RuntimeError: t() expects a tensor with <= 2 dimensions, but self is 3D

In this example, we can see that if you transpose a tensor with 3 or more dimmensions, you will get an error.

We can get the transpose of a tensor when we want to reveal some properties of the linear transformation, such as symmetry.

torch.numel(input)

Returns the total number of elements in the input tensor.

In [24]:

a = torch.randn(1, 2, 3, 4, 5) # 5-dimensions tensor
print(a)
torch.numel(a)

tensor([[[[[ 0.5683,  0.3660,  0.1169,  0.6211,  0.1339],
           [ 0.7302,  0.4227,  0.5289,  0.0528, -1.2226],
           [-1.5867,  0.2716, -1.9211, -0.2082,  1.2038],
           [ 1.2828,  0.8668, -0.8027, -0.6341,  0.1237]],

          [[-0.7317, -1.2314, -0.3423,  1.9565, -0.9173],
           [ 1.1375,  0.9102,  0.1213,  0.6792,  1.3508],
           [ 0.5755, -0.1915, -1.0419, -2.0169,  1.9030],
           [-0.8302,  0.0087,  1.0707,  1.6864,  0.7094]],

          [[ 0.8155, -0.3658,  0.5485, -1.0085, -0.0369],
           [ 1.1497,  0.8193, -2.2531,  0.2470, -0.9620],
           [ 0.9751, -1.6460,  0.5189, -1.3889, -0.8977],
           [-0.0137,  0.7719,  0.0343,  0.6531, -1.4094]]],


         [[[-2.1804, -1.0201,  0.0127, -2.3253, -0.2246],
           [-0.4352,  1.8872, -0.3121,  0.1729,  0.5579],
           [ 1.1935, -0.7444, -1.4449,  1.0257,  0.4009],
           [-1.4843, -0.2777,  0.7592,  0.2888,  1.3752]],

          [[-0.4171,  0.6554,  1.5389, -0.6104, -0.9522],
           [-0.1757,  0.7910, -0.2597, -2.4339,  0.1102],
           [-0.5576,  0.0128, -0.2287,  1.6276,  1.6970],
           [ 1.3917,  0.1737, -0.1108,  0.5641, -0.8908]],

          [[ 0.1575,  0.2302,  0.3282, -0.3098, -1.2024],
           [-1.3616, -0.7325,  0.0336, -1.7040, -0.1361],
           [ 0.7067,  0.2282, -0.5501,  0.3377,  1.1849],
           [-1.0774,  1.1304, -0.2066,  0.2518,  0.1125]]]]])

Out[24]:

120

In this example, we created a 5-dimensions tensor, and obtained the number of elements.

In [25]:

a = torch.zeros(4,4) # 2-dimensions tensor
print(a)
torch.numel(a)

tensor([[0., 0., 0., 0.],
        [0., 0., 0., 0.],
        [0., 0., 0., 0.],
        [0., 0., 0., 0.]])

Out[25]:

16

Here, we created a 2-dimensions tensor, and obtained the number of elements.

In [26]:

a = [2,3]
print(a)
torch.numel((2,3))

[2, 3]

---------------------------------------------------------------------------
TypeError                                 Traceback (most recent call last)
<ipython-input-26-403f38c975eb> in <module>()
      1 a = [2,3]
      2 print(a)
----> 3 torch.numel((2,3))

TypeError: numel(): argument 'input' (position 1) must be Tensor, not tuple

Make sure to pass a tensor as the parameter of the numel function. Otherwise, you will get an error like this.

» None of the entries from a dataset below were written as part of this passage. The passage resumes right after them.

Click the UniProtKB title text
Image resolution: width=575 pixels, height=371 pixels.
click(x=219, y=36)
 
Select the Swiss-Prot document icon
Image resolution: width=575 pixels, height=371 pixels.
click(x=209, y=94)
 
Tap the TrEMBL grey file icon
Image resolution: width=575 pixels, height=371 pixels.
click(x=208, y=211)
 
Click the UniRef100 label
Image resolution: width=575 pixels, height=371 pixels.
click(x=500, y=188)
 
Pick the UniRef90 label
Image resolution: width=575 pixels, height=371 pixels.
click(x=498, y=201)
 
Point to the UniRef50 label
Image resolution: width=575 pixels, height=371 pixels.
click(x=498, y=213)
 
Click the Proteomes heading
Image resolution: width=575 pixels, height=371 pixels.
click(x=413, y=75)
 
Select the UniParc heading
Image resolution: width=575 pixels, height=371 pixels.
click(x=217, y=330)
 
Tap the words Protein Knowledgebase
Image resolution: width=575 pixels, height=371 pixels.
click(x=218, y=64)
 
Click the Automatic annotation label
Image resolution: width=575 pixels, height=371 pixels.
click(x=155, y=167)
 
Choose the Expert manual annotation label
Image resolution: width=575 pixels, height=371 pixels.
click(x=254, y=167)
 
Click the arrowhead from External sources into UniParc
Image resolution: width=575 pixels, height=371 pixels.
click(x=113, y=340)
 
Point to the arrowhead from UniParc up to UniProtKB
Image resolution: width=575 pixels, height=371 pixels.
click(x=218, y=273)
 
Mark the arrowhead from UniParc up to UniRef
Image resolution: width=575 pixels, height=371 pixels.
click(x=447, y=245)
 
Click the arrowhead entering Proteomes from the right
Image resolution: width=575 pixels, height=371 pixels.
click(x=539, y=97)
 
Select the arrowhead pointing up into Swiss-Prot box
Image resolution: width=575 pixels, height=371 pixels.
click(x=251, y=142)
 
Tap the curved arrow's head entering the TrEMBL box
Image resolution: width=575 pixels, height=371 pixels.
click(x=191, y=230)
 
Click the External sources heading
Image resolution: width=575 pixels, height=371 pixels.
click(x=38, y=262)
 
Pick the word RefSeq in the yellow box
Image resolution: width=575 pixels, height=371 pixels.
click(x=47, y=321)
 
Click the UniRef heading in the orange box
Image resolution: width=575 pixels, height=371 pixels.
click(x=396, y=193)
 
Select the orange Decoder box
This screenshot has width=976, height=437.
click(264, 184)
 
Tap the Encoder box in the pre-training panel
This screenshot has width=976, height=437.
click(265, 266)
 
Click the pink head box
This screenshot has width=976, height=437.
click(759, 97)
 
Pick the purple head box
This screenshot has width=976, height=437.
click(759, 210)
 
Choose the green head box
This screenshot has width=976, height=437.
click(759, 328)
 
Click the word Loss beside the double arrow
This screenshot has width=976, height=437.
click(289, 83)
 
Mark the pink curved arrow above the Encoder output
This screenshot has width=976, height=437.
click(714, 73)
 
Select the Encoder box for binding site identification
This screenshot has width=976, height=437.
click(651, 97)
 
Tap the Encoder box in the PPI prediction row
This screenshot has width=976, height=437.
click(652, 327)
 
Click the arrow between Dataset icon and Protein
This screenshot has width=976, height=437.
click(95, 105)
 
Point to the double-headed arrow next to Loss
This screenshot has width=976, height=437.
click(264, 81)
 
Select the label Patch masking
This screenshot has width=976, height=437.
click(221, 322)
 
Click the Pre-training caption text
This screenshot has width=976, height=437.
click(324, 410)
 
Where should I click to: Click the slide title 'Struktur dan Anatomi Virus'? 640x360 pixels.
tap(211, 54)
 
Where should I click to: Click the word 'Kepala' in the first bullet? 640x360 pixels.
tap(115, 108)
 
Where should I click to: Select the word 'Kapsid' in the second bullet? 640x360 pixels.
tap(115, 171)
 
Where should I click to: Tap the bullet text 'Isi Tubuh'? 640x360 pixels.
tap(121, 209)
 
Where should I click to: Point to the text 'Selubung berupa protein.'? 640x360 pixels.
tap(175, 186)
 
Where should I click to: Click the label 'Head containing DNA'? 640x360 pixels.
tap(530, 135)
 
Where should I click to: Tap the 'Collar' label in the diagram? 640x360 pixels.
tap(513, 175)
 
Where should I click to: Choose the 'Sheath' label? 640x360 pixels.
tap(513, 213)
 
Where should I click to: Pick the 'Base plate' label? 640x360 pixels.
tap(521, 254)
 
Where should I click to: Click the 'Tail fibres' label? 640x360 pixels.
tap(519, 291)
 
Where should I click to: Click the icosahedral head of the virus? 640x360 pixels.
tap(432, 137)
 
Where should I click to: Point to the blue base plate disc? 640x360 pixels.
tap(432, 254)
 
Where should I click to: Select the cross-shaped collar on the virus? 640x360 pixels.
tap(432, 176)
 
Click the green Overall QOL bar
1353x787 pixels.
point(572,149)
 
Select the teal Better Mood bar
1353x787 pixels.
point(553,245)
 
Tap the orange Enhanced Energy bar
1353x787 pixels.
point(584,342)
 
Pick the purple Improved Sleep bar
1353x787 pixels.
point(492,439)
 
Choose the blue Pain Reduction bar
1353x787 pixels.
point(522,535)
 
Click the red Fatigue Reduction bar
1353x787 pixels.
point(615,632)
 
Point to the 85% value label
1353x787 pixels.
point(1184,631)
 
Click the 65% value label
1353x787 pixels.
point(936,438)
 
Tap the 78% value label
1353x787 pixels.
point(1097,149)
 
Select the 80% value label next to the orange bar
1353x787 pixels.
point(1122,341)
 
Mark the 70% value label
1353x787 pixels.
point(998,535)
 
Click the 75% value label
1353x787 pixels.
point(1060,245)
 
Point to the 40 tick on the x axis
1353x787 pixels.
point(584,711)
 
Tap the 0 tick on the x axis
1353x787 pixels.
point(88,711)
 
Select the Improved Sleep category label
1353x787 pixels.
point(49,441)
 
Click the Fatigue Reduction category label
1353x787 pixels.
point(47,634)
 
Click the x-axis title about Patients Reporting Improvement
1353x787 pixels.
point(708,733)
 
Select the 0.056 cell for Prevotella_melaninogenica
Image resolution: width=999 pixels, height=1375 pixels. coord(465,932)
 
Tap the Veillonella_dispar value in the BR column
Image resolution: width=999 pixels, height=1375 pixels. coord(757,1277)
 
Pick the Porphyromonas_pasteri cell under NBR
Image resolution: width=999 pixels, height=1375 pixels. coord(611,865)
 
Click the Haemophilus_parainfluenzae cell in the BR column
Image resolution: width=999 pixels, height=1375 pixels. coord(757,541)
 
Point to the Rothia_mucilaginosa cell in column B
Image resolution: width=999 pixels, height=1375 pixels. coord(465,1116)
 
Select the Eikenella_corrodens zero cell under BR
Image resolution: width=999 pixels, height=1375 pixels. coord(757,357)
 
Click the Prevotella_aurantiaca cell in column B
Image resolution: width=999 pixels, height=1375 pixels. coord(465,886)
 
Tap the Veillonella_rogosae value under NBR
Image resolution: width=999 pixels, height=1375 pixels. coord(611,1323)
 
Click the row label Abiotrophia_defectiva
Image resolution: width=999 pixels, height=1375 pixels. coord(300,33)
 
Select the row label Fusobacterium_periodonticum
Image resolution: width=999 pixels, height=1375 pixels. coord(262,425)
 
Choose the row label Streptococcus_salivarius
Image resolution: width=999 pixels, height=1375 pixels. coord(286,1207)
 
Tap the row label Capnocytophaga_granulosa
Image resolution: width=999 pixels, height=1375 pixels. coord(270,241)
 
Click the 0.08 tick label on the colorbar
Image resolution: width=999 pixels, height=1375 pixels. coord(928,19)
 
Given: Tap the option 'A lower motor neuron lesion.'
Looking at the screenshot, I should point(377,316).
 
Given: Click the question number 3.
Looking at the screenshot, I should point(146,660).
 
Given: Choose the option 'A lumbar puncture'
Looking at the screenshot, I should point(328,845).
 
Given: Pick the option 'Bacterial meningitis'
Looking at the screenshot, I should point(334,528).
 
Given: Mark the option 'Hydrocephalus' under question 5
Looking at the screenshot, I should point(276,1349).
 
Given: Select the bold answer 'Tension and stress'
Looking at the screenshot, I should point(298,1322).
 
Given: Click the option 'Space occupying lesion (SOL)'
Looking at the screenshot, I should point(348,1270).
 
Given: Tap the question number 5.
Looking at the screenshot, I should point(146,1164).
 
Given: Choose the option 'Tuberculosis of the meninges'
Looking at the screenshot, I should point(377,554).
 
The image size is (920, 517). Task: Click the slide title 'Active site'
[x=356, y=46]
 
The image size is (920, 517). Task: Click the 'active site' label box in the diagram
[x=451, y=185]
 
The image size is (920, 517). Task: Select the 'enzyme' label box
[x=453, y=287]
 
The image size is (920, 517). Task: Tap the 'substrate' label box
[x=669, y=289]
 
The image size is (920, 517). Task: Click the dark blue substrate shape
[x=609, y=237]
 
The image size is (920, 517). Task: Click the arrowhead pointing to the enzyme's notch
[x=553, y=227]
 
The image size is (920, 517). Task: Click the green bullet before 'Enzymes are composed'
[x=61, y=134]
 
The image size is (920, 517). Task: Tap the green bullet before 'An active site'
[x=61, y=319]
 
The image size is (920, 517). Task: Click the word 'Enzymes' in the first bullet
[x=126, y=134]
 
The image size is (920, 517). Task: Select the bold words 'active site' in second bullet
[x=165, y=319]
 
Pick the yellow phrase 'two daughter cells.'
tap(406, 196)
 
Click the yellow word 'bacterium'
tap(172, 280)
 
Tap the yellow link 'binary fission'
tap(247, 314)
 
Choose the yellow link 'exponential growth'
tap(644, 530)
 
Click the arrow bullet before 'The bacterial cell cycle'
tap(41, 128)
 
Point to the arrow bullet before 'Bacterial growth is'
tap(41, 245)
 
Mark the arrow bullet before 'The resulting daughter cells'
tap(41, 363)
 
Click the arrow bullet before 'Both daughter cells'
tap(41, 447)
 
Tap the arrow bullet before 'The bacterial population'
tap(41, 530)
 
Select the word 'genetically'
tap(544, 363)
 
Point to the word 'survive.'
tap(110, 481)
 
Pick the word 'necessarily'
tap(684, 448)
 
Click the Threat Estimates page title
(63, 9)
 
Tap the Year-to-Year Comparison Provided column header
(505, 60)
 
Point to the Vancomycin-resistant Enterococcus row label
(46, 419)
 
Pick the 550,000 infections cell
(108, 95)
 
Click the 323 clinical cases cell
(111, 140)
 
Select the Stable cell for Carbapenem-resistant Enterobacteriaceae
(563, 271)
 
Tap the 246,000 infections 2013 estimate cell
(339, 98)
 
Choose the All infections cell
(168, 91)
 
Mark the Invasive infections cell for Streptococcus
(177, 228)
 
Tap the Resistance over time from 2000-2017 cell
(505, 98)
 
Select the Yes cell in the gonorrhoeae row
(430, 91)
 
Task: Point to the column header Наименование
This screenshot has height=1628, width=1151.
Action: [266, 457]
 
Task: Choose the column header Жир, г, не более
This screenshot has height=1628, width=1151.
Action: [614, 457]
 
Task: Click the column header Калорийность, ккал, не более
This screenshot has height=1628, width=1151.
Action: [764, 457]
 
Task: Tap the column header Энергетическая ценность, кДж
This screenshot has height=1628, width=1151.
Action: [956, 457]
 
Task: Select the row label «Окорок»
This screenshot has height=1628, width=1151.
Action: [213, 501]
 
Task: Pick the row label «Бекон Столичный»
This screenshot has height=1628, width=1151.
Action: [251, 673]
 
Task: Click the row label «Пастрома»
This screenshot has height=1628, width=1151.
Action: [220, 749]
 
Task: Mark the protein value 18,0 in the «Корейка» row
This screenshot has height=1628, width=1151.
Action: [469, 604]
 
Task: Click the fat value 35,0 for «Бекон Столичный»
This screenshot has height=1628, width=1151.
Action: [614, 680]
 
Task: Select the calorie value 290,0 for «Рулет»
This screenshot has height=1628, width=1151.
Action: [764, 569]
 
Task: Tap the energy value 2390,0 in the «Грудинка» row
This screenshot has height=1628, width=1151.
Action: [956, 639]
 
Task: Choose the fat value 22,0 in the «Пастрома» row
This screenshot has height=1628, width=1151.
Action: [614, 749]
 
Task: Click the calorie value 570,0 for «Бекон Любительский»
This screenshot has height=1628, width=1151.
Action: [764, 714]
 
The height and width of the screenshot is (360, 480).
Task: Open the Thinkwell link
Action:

We can use the numel function when we want to know the number of elements we are handling in a tensor.

Conclusion

As you can see from this brief article, PyTorch has many features that helps you to handle tensors. There are many more functionalities that you can review from the PyTorch official documentation.